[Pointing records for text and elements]
-=-=-=-=-

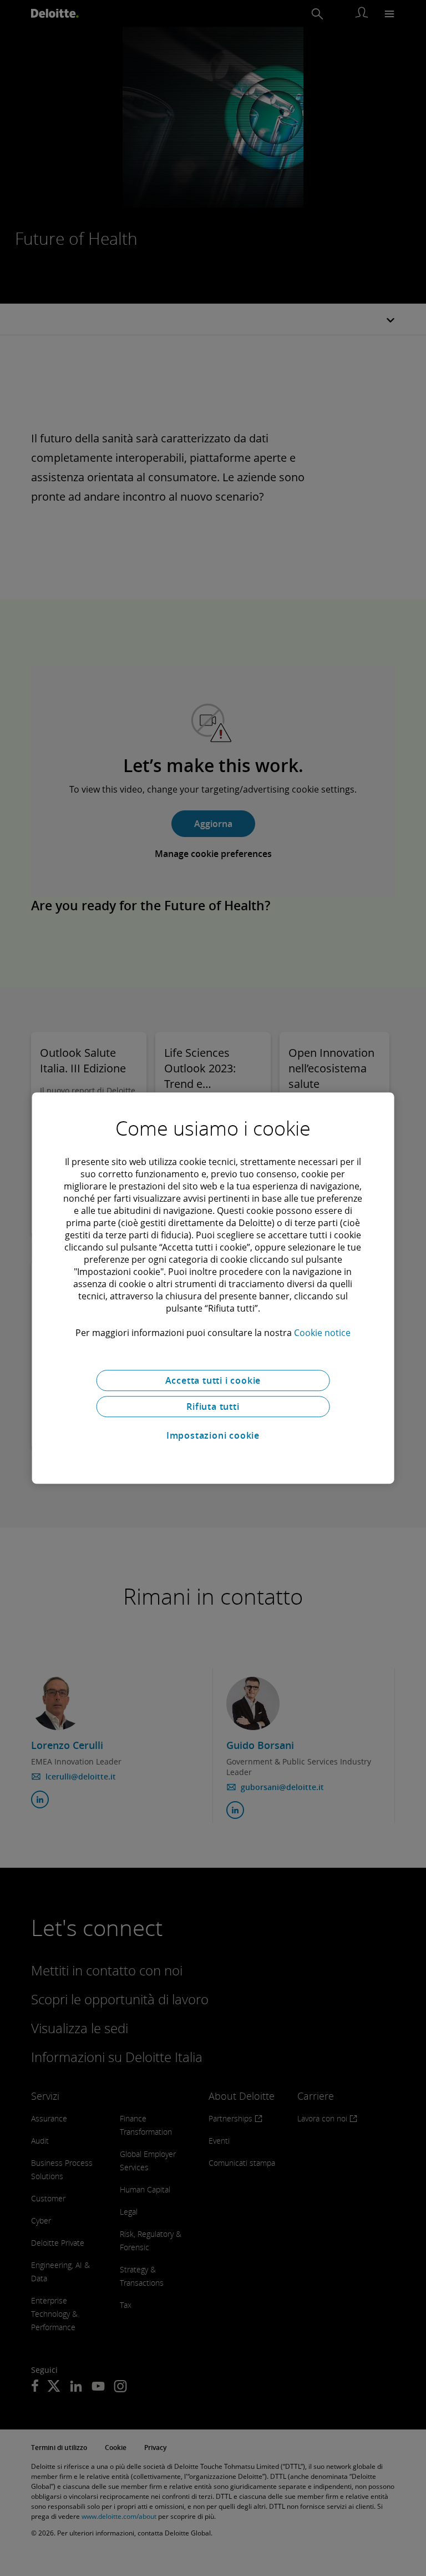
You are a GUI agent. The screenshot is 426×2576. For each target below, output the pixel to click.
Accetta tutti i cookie (213, 1380)
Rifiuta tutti (212, 1406)
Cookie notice (322, 1333)
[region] (213, 1288)
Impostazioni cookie (213, 1435)
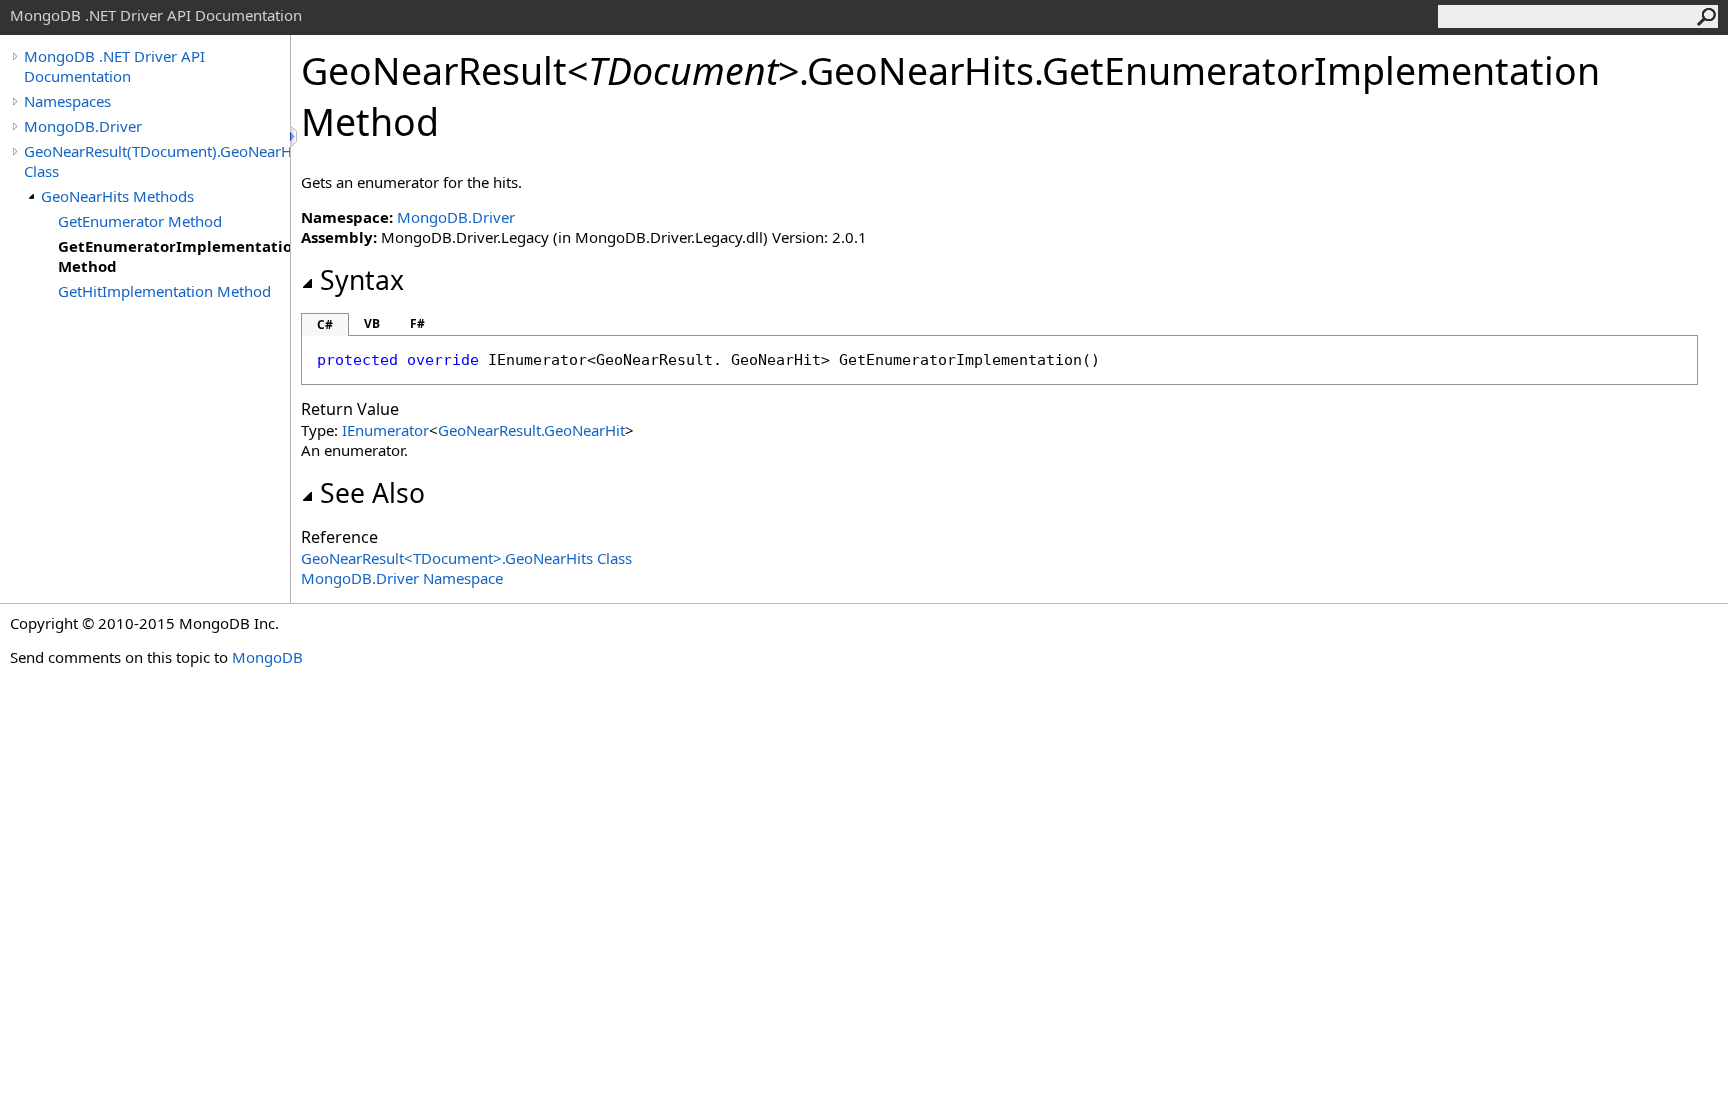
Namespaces (67, 101)
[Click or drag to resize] (295, 136)
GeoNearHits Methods (117, 196)
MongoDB (267, 657)
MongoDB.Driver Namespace (402, 578)
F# (417, 323)
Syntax (362, 280)
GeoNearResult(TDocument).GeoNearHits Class (157, 161)
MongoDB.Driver (83, 126)
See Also (372, 493)
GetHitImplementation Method (164, 291)
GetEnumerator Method (140, 221)
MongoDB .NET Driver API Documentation (114, 66)
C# (325, 324)
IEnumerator (385, 430)
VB (372, 323)
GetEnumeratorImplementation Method (174, 256)
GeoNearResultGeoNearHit (531, 430)
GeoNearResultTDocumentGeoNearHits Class (466, 558)
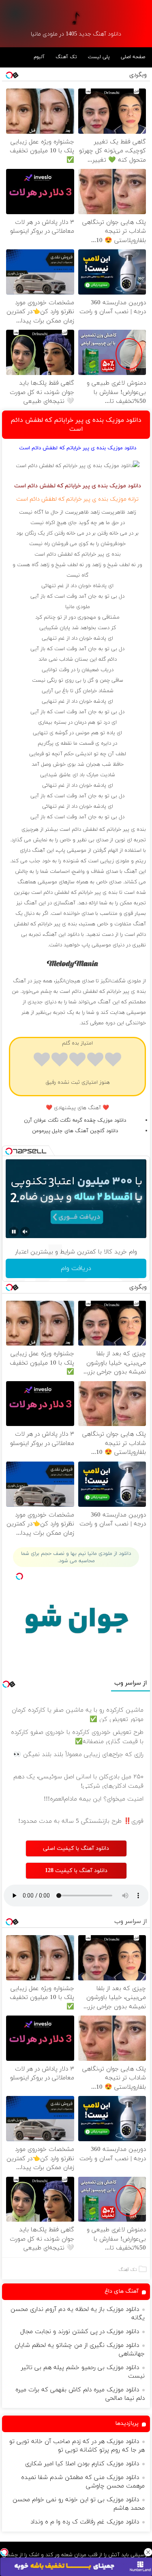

-=-=-=-=-

Instructions to follow => Convert the material above into a JSON list of strings, one string for each line, skipping blank lines and leaving out the pictures.

Result of this exercise =>
[
  "You are a GUI agent. The screenshot is 426×2576. For each target below, output the pixel to click.",
  "Accetta tutti i cookie (213, 1380)",
  "Rifiuta tutti (212, 1406)",
  "Cookie notice (322, 1333)",
  "[region] (213, 1288)",
  "Impostazioni cookie (213, 1435)",
  "Namespaces (67, 101)",
  "[Click or drag to resize] (295, 136)",
  "GeoNearHits Methods (117, 196)",
  "MongoDB (267, 657)",
  "MongoDB.Driver Namespace (402, 578)",
  "F# (417, 323)",
  "Syntax (362, 280)",
  "GeoNearResult(TDocument).GeoNearHits Class (157, 161)",
  "MongoDB.Driver (83, 126)",
  "See Also (372, 493)",
  "GetHitImplementation Method (164, 291)",
  "GetEnumerator Method (140, 221)",
  "MongoDB .NET Driver API Documentation (114, 66)",
  "C# (325, 324)",
  "IEnumerator (385, 430)",
  "VB (372, 323)",
  "GetEnumeratorImplementation Method (174, 256)",
  "GeoNearResultGeoNearHit (531, 430)",
  "GeoNearResultTDocumentGeoNearHits Class (466, 558)"
]